*REQUIRED TASK*
Copy the rows that open with the line containing "Click the Altium Develop plan name value" and close with the line containing "(x=401, y=913)", switching "blue banner" to "gray banner" and keeping everything else the same.

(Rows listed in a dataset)
** BEGIN **

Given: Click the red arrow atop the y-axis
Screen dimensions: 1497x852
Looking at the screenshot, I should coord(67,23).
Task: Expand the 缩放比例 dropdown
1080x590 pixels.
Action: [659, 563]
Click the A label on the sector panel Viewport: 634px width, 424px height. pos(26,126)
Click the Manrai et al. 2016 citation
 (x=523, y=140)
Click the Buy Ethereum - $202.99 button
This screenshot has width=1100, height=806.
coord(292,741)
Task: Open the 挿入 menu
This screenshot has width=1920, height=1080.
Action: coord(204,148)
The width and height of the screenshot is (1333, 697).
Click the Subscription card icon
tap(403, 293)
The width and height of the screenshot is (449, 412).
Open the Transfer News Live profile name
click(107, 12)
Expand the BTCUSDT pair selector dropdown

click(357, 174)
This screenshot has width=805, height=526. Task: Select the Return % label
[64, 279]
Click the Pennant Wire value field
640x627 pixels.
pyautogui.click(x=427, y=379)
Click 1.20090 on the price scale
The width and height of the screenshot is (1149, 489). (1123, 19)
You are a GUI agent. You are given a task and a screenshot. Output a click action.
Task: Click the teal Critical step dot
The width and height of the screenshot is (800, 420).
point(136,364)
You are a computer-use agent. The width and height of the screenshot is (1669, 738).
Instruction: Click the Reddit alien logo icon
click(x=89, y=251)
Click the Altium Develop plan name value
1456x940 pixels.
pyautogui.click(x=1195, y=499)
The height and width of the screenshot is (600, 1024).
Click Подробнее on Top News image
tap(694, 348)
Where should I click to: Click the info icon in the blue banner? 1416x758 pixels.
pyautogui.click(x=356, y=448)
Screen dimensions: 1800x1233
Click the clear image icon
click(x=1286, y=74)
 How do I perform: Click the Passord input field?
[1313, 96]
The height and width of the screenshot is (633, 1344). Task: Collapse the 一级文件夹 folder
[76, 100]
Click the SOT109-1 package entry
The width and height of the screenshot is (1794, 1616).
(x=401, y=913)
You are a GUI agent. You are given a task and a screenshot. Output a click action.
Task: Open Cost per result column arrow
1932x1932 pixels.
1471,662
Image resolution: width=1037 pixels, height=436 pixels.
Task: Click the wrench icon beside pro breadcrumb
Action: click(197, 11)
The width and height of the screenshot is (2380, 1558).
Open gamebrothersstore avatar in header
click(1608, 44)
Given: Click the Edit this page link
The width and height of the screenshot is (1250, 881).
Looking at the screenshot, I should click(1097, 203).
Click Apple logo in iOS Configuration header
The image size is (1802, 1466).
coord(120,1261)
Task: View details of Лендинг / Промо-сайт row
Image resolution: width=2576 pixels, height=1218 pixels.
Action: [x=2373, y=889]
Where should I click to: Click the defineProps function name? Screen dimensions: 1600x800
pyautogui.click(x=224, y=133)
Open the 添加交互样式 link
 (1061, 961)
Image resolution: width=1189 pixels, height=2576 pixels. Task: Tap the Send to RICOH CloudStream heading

** END **

*WRITTEN SOLUTION*
Click the Altium Develop plan name value
1456x940 pixels.
pyautogui.click(x=1195, y=499)
The height and width of the screenshot is (600, 1024).
Click Подробнее on Top News image
tap(694, 348)
Where should I click to: Click the info icon in the gray banner? 1416x758 pixels.
pyautogui.click(x=356, y=448)
Screen dimensions: 1800x1233
Click the clear image icon
click(x=1286, y=74)
 How do I perform: Click the Passord input field?
[1313, 96]
The height and width of the screenshot is (633, 1344). Task: Collapse the 一级文件夹 folder
[76, 100]
Click the SOT109-1 package entry
The width and height of the screenshot is (1794, 1616).
(x=401, y=913)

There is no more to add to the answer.